Fabio contra Ortega

La decisión de la CIDH cuestiona la legalidad y legitimidad de origen de la presidencia de Ortega y su esposa, y tiene consecuencias para otros países

Ortega, Silvio Baéz

Según el título de este artículo, podría haberse publicado en 2011, antes de las elecciones generales de ese año. Pero los antecedentes de la decisión que esta semana tomó la Comisión Interamericana de Derechos Humanos (CIDH) ayudan a explicar la crisis que estalló en abril de 2018, y tienen implicancias para el futuro, según veremos a continuación.

Explico antes la decisión: la CIDH admitió la denuncia que interpuso Fabio Gadea Mantilla como candidato presidencial de la Alianza PLI, en que se aglutinó toda la oposición, para oponerse a la reelección de Daniel Ortega en 2011. La candidatura de Ortega fue autorizada por el Consejo Supremo Electoral (controlado por Ortega), con base en una sentencia de la Corte Suprema de Justicia (también controlada por Ortega), pese a la prohibición que establecía la Constitución.
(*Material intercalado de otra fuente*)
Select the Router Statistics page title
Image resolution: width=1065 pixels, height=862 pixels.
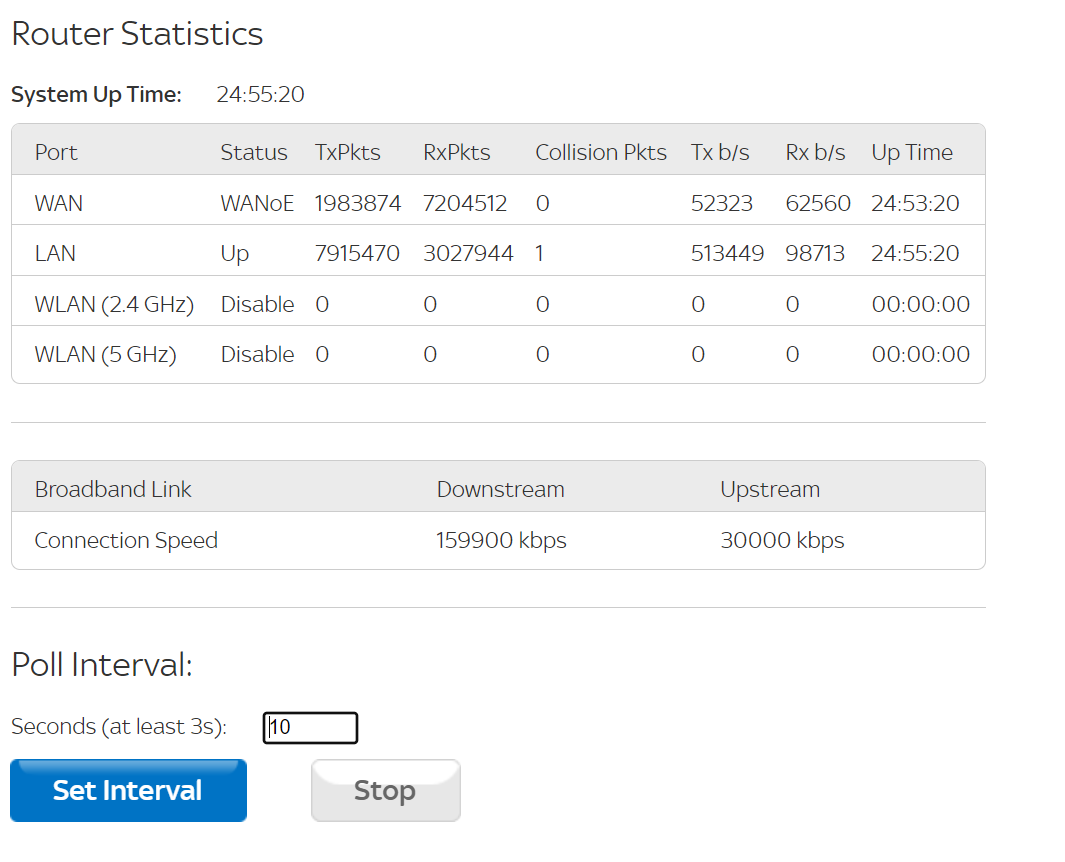(137, 34)
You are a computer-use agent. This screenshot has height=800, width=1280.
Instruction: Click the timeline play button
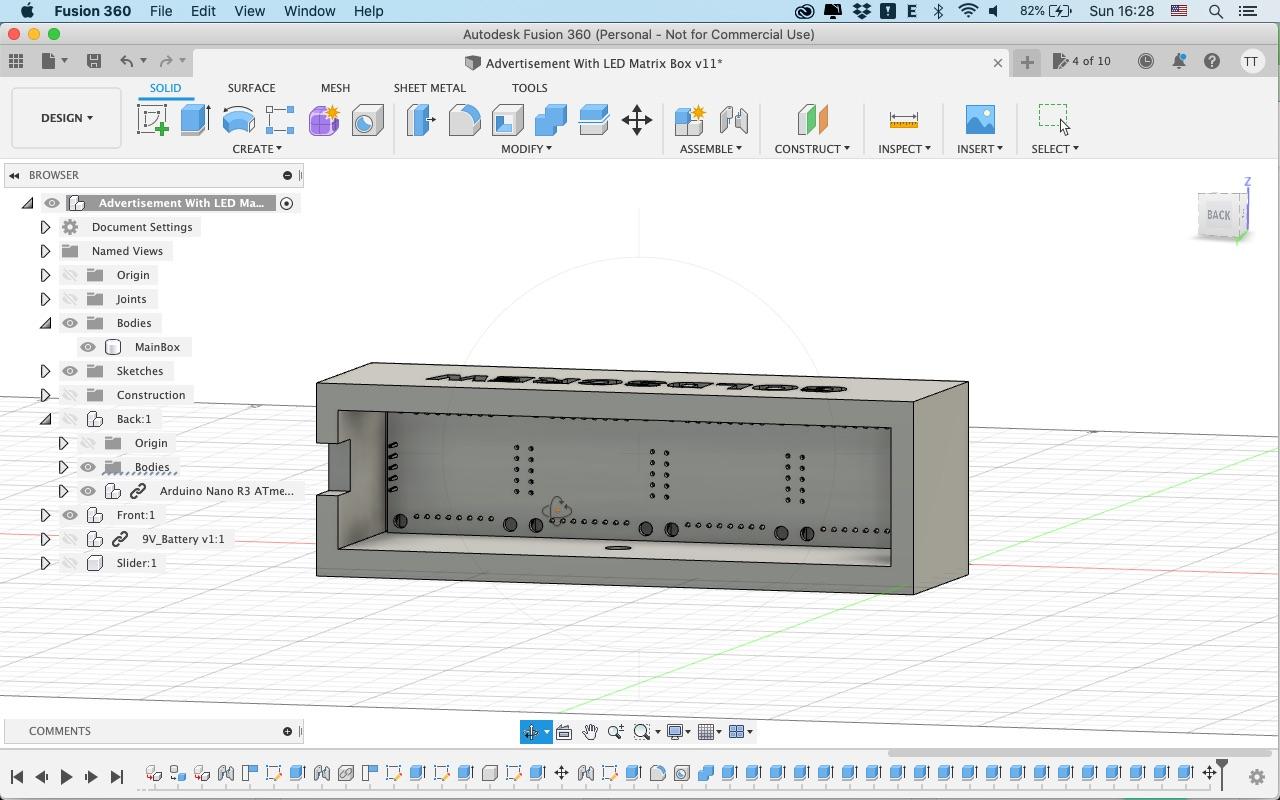[x=66, y=777]
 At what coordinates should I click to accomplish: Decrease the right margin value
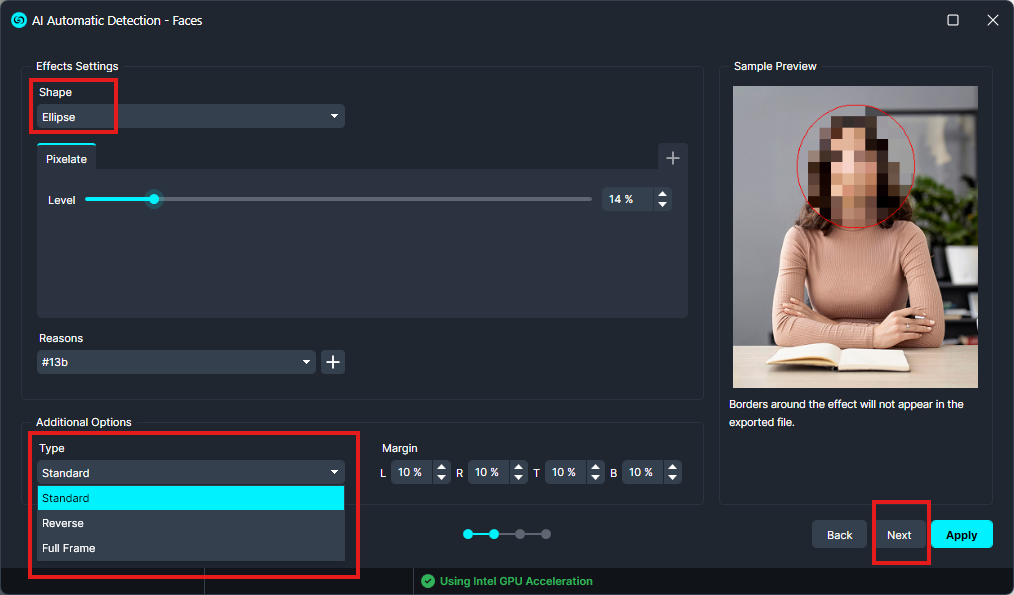pyautogui.click(x=518, y=478)
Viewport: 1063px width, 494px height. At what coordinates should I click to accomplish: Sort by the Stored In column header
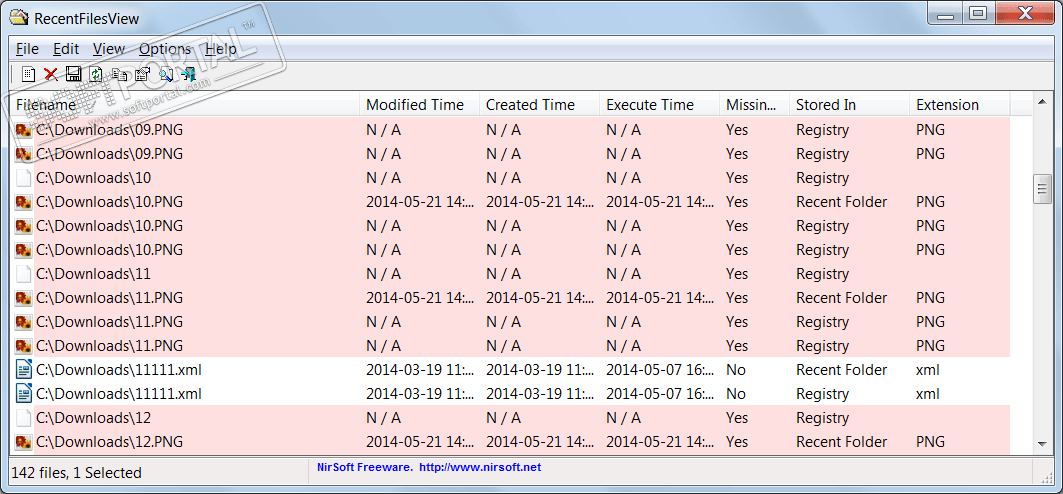click(825, 105)
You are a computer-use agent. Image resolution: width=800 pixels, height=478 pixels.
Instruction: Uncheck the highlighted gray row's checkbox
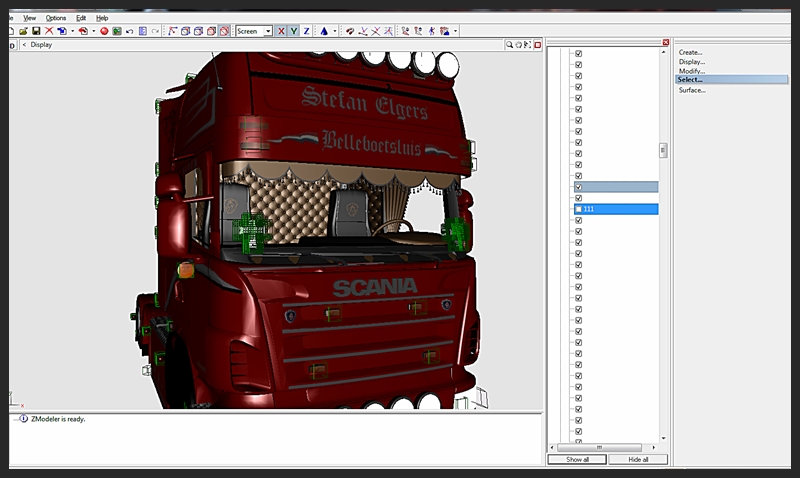[x=578, y=187]
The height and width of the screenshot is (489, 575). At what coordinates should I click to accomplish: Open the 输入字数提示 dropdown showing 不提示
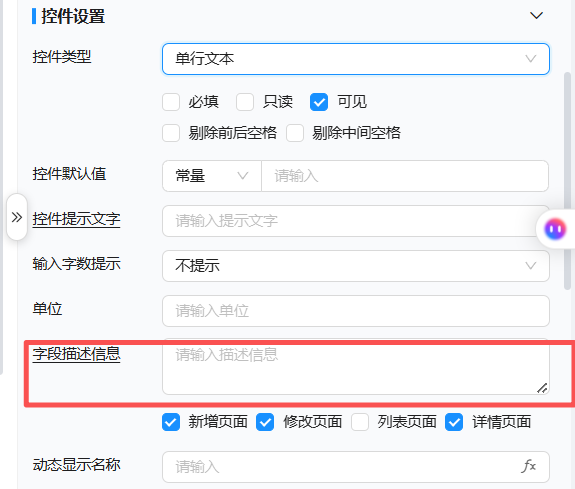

Recuérdese que Ortega enfrentaba entonces una doble prohibición: ser candidato en un período sucesivo, y ser candidato por tercera vez.
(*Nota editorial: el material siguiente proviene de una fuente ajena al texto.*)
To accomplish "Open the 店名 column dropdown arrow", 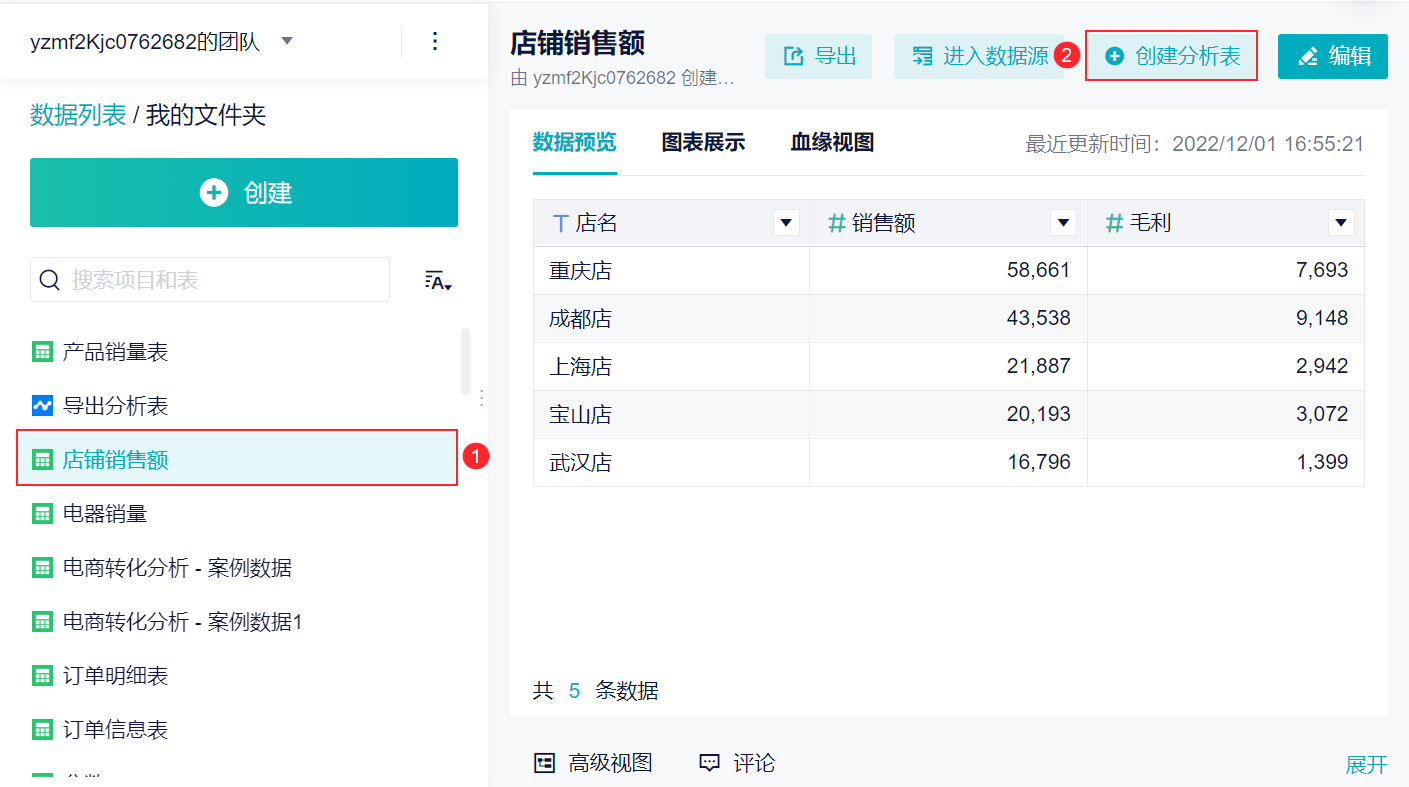I will point(786,223).
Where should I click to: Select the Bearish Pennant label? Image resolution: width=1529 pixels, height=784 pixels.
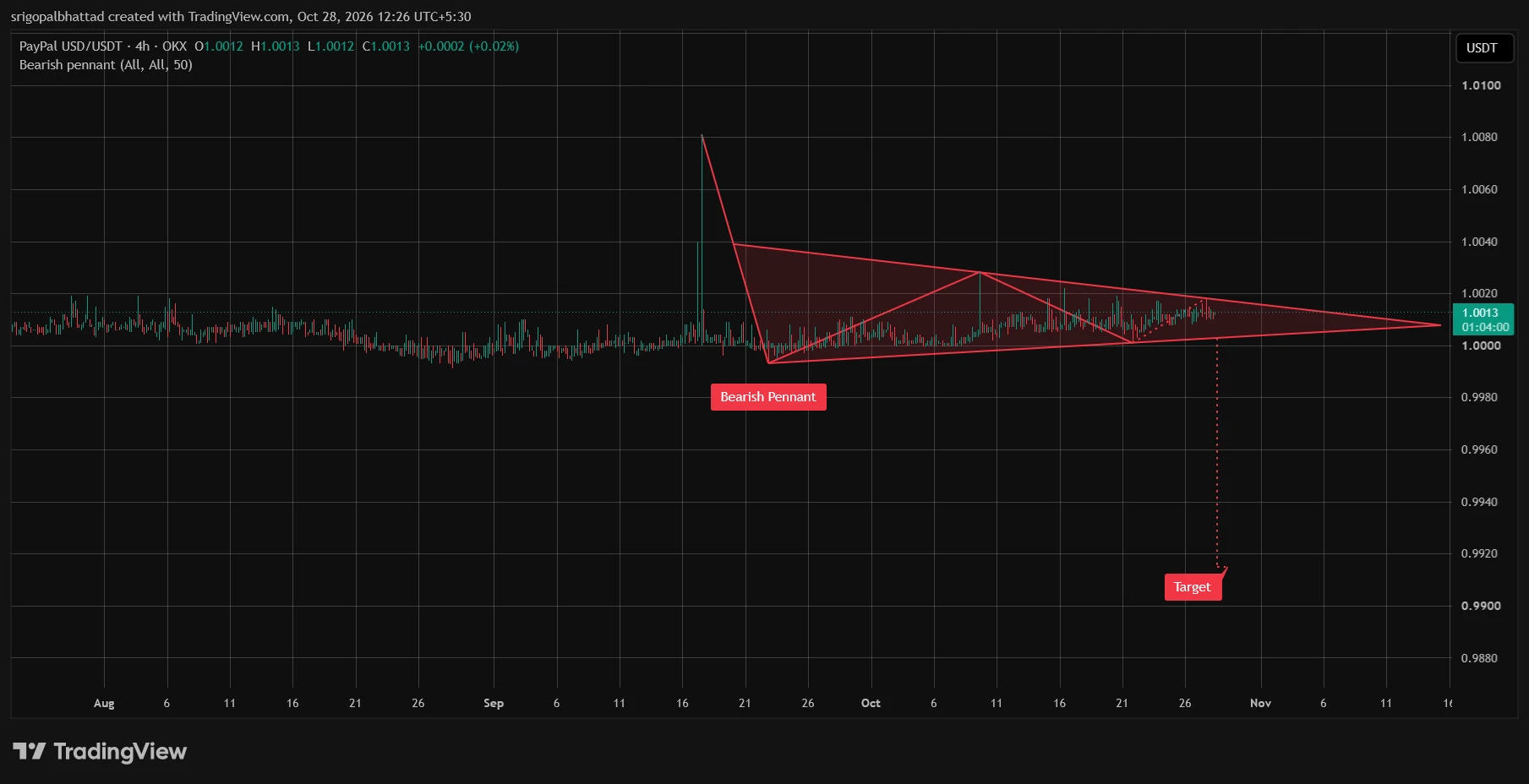point(768,397)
Las elecciones de 2011 tuvieron tal nivel de irregularidades y de violencia por las fuerzas de choque del orteguismo que la misión de observación de la Unión Europea dijo que los resultados eran imposibles de verificar, y muchos recordarán que el jefe de la Misión de Observación de la OEA, Dante Caputo, compareció señalando el propio día de las elecciones que se habían quedado sin capacidad de saber qué estaba ocurriendo, pues le habían “tapado el radar”. En esas elecciones Ortega se otorgó mayoría calificada en la Asamblea Nacional y reformó la Constitución, autorizando la reelección indefinida y a su esposa de vicepresidenta, configurando pretensiones dinásticas.

Obviamente, Fabio y yo, que era su candidato a vicepresidente, no ocupamos el escaño de diputado que según la Constitución nos correspondía por quedar en “segundo lugar” en las elecciones. Pero estuvimos de acuerdo en que los diputados de nuestra fórmula asumieran sus escaños para denunciar desde la Asamblea los atropellos, hasta que, previo a las elecciones generales de 2016, les cancelaron el nombramiento, como también impidieron toda participación de la oposición.

La exclusión de 2016 no era nueva. Desde 2008 el MRS había sido despojado de personería jurídica, y poco antes el dirigente Eduardo Montealegre de la propia ALN. Y después, Eduardo fue despojado de otra personería (PLI).

La decisión de la CIDH cuestiona la legalidad y legitimidad de origen de la presidencia de Ortega y su esposa, y tiene consecuencias para otros países, entre ellos Bolivia donde Evo Morales perdió un referendo que lo autorizaría. El cierre de oportunidades democráticas ayuda a explicar la crisis de abril. Y hacia el futuro, no tengo la menor duda que la oposición, unificada electoralmente en el pasado, también se unificará. Por eso Ortega teme las elecciones, y está tomando decisiones que profundizan la crisis.

El autor fue candidato a la Presidencia de Nicaragua.